I duly reduced the dose last Friday. Unfortunately the nausea and other side effects continued so, after five days, I dropped again, to 40mg. Still the side effects have remained.
I had a telephone consultation with Dr. Azeer yesterday during which I told him about the side effects I was having and that I was struggling to eat because of them. I also told him that I was now taking 40mg. We agreed that I need to come off the Amitriptyline entirely and went on to discuss the remaining treatment options. He again mentioned that Pregbalin was really the only drug choice we had. At that point, I asked him whether its efficacy mainly worked for pain or tiredness. He replied that it works mainly on pain. Hmm. So this was where the balancing trick came into play. I had a choice to make:
1. Take Amitriptyline and feel almost constantly nauseous, suffer frequent vomiting and not be able to eat a reasonable diet;
2. Take Pregbalin and have my body become used to it, even before I have severe pain; or,
3. Don’t take any drugs for the Fibromyalgia.

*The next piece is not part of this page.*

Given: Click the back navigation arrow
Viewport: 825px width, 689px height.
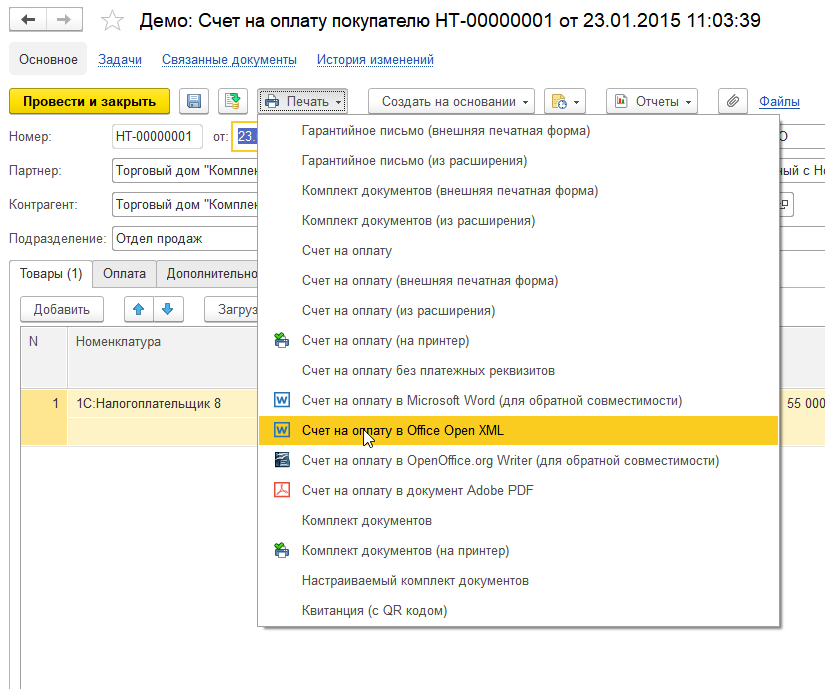Looking at the screenshot, I should click(x=29, y=21).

Dr. Azeer and I had a good discussion during which I expressed the fear that if I start taking Pregbalin now, when I have little pain, it may not be effective if or when I suffer the levels of pain that many people with Fibromyalgia have. We agreed that I would not take any drug for the Fibromyalgia, for the time being, and that the decision can be reviewed whenever I feel the need.
Having heard what other Fibro sufferers have to cope with because of their doctors, I appreciate just how fortunate I am to have such an approachable, understanding and empowering GP as Dr. Azeer. I may have drawn the short straw in some things, but I am so lucky in who my GP is.